Saved data entries
━━━━━━

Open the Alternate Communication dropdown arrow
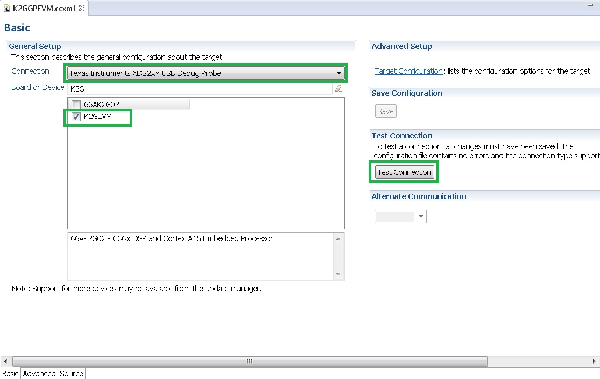This screenshot has height=379, width=600. click(x=422, y=216)
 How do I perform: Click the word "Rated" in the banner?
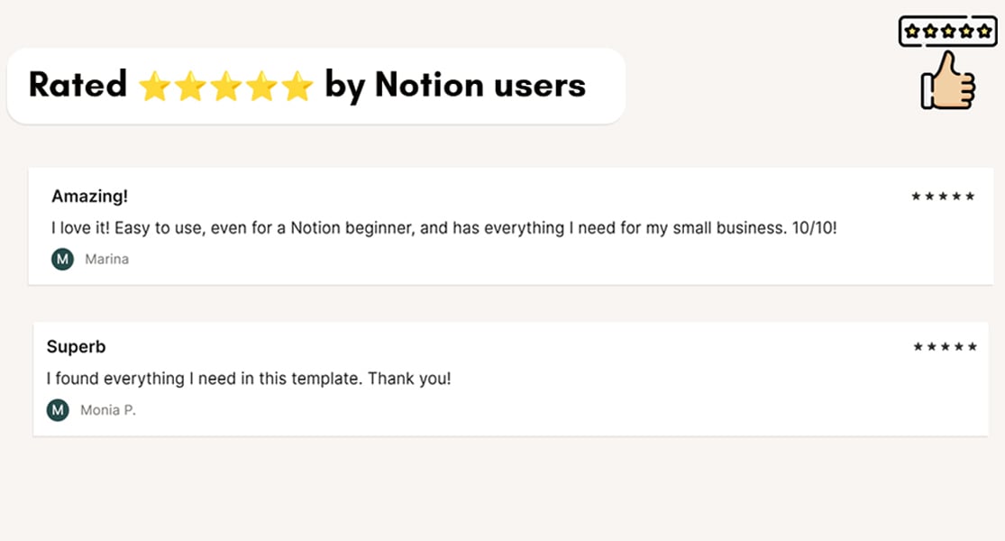coord(78,86)
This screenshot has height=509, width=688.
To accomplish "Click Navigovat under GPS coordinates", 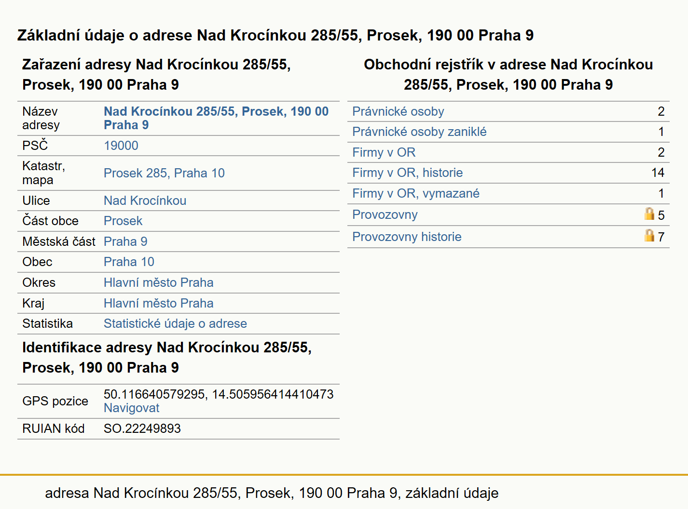I will pyautogui.click(x=131, y=408).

━━━━━━

_Activity_:
Print, exactly as written, the lines above from the first one to the one containing "This screenshot has height=509, width=688.". Leave out pictures.

_Result_:
Open the Alternate Communication dropdown arrow
This screenshot has height=379, width=600. click(x=422, y=216)
 How do I perform: Click the word "Rated" in the banner?
coord(78,86)
This screenshot has height=509, width=688.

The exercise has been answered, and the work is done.